GIVEN TASK »
Please reproduce the listing below with "Image resolution" renamed to "Canvas size" and everything else unchanged. Leave the pictures out of your copy.

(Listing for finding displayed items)
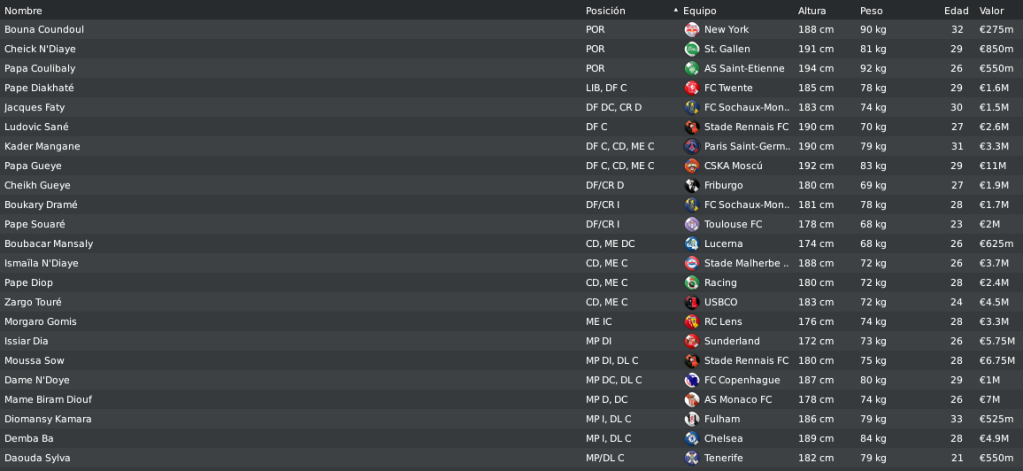
Task: Open FC Twente via its club badge
Action: coord(692,88)
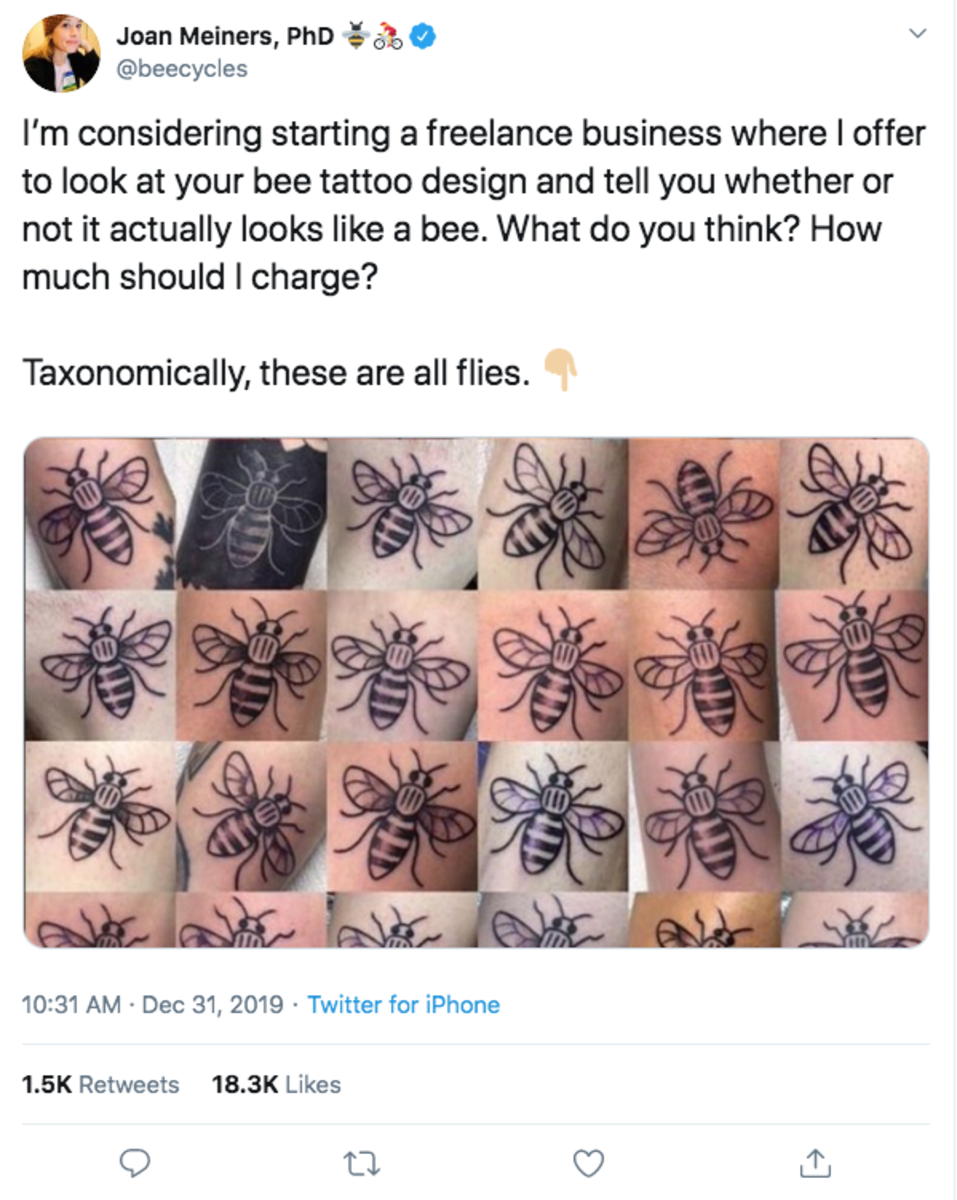The image size is (957, 1200).
Task: Open the share tweet icon
Action: click(x=816, y=1162)
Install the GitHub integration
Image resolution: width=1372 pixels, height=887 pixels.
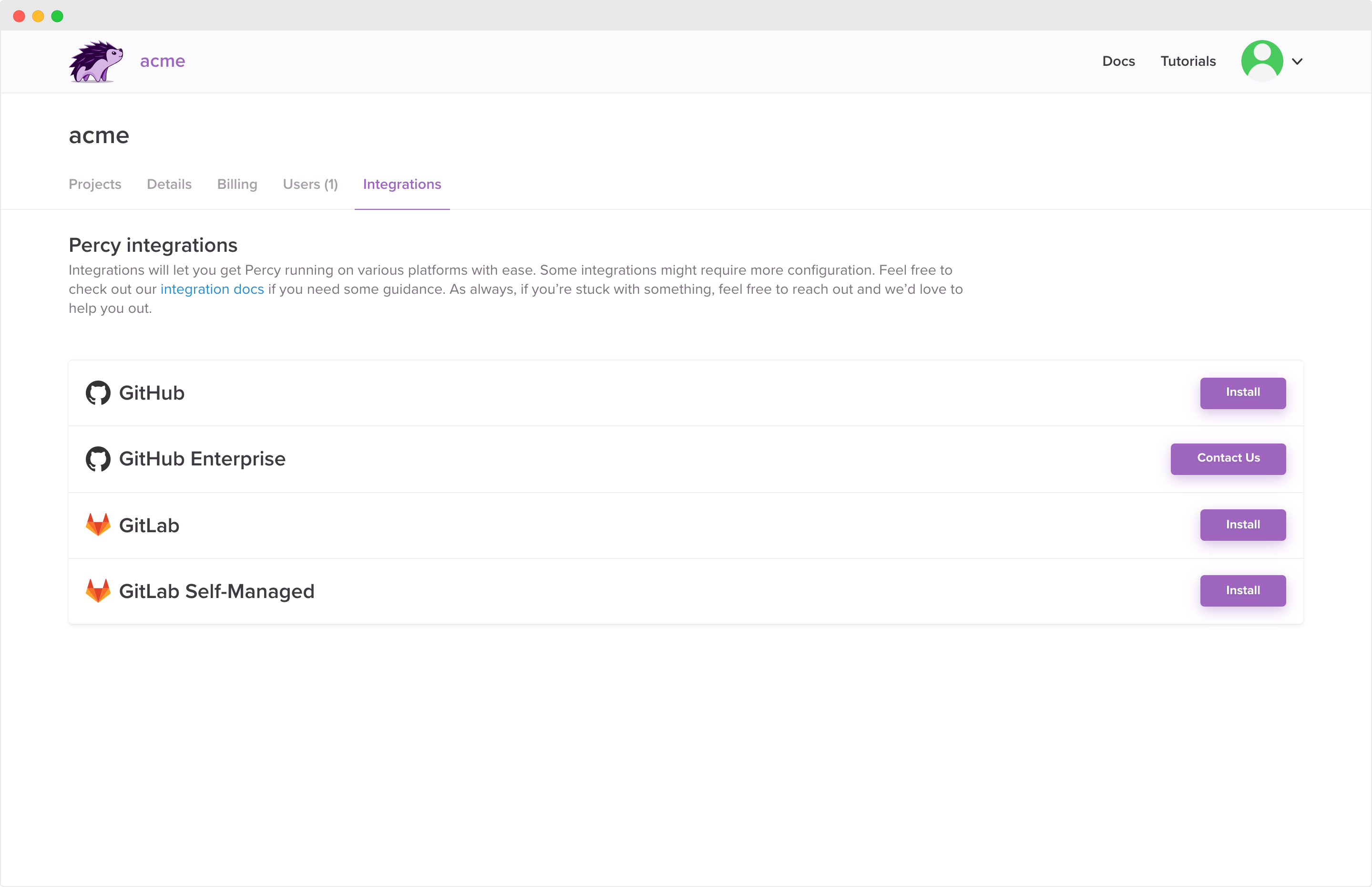point(1242,393)
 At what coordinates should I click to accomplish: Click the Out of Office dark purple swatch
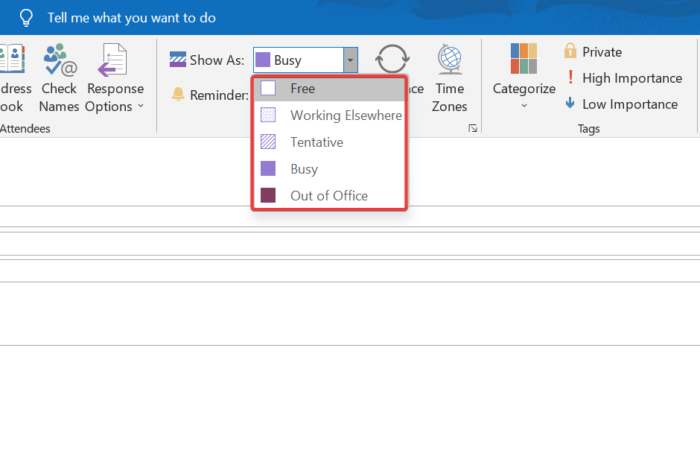click(268, 196)
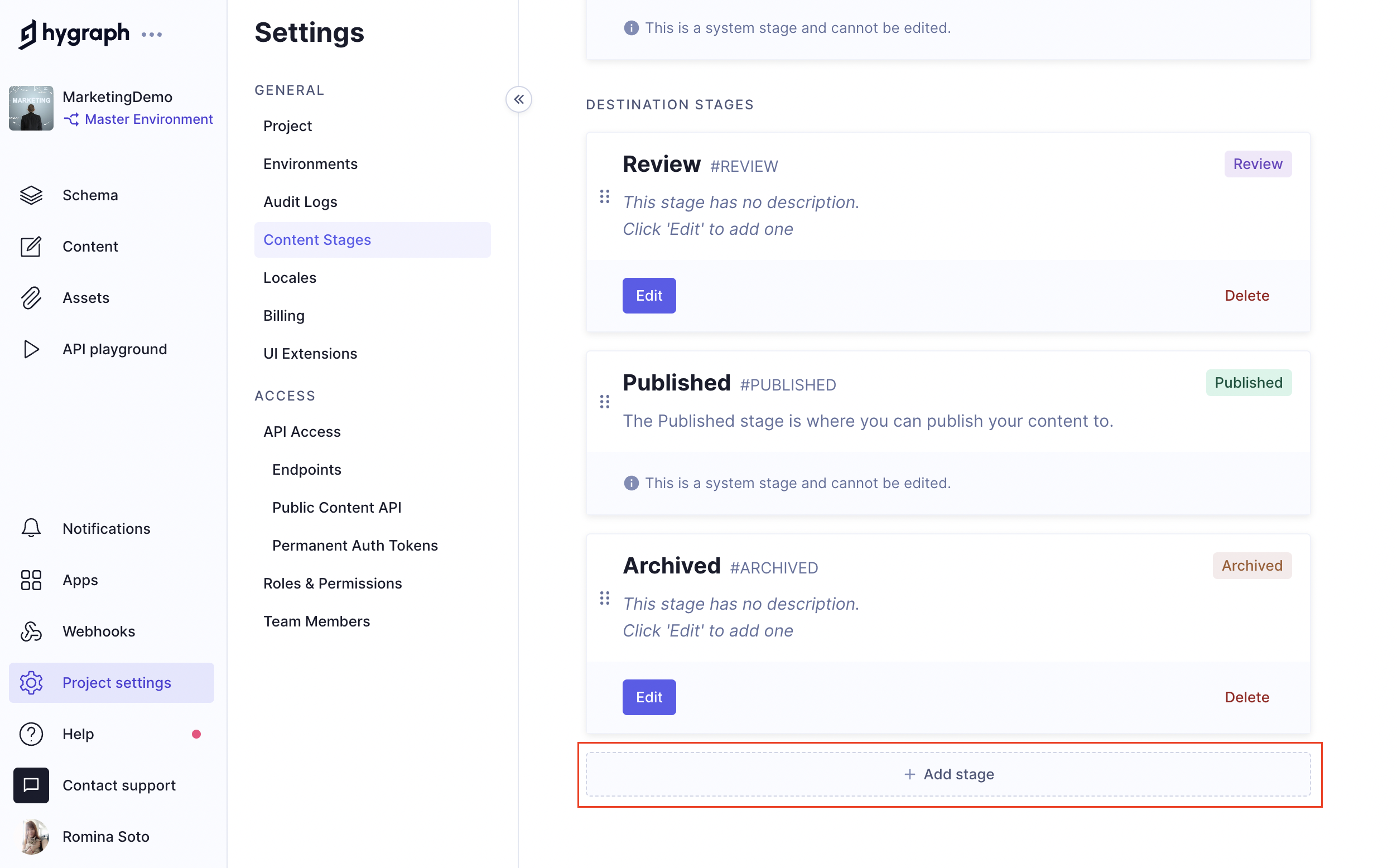
Task: Go to Roles & Permissions settings
Action: pyautogui.click(x=333, y=584)
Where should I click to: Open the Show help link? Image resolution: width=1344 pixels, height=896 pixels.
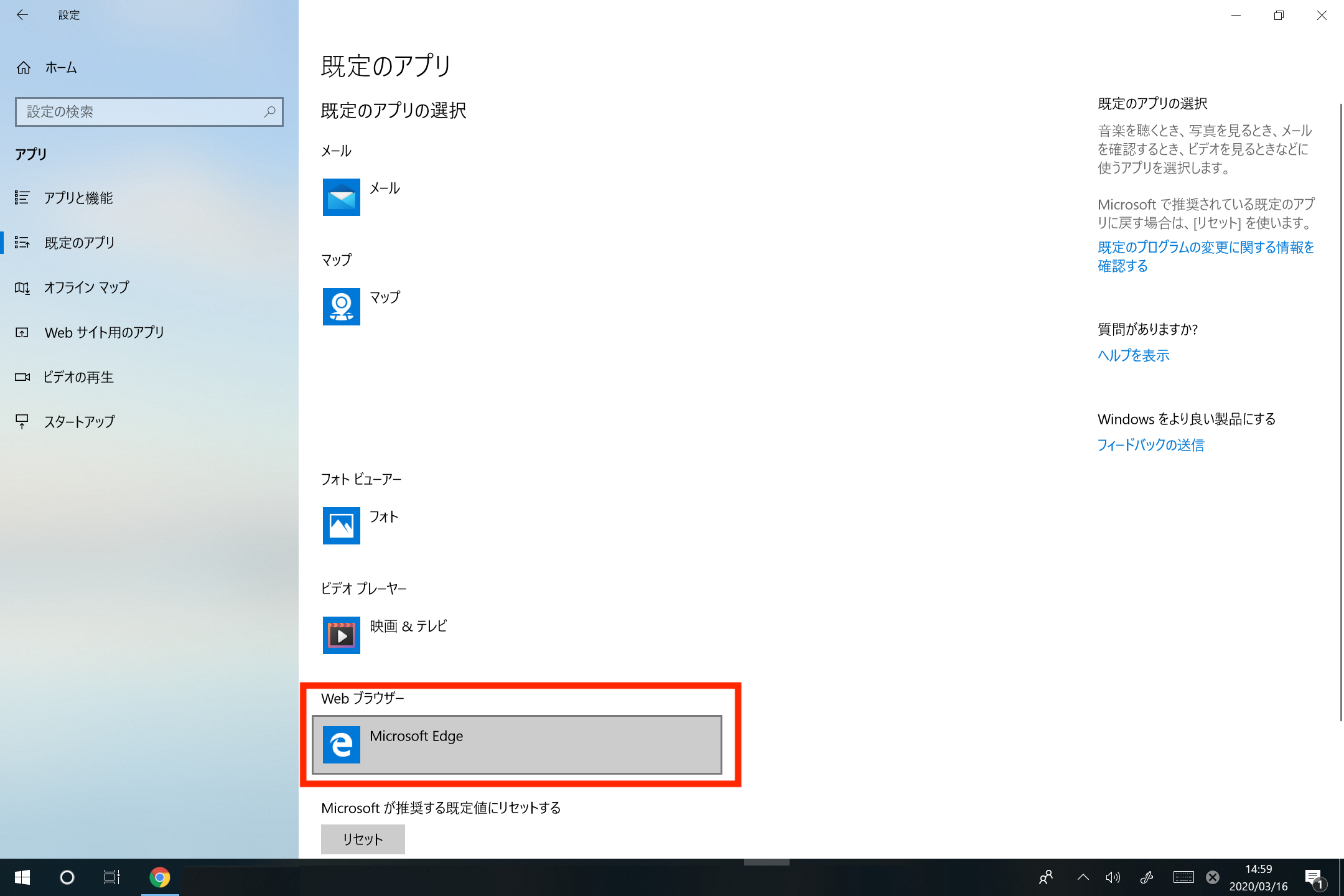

SOLVED EXERCISE »
Task: Open FC Twente via its club badge
Action: coord(692,88)
The image size is (957, 1200).
Task: Open the share tweet icon
Action: click(x=816, y=1162)
Install the GitHub integration
Canvas size: width=1372 pixels, height=887 pixels.
point(1242,393)
 At what coordinates should I click to accomplish: Click the Out of Office dark purple swatch
click(268, 196)
Task: Go to Roles & Permissions settings
Action: pyautogui.click(x=333, y=584)
Where should I click to: Open the Show help link? Canvas size: width=1344 pixels, height=896 pixels.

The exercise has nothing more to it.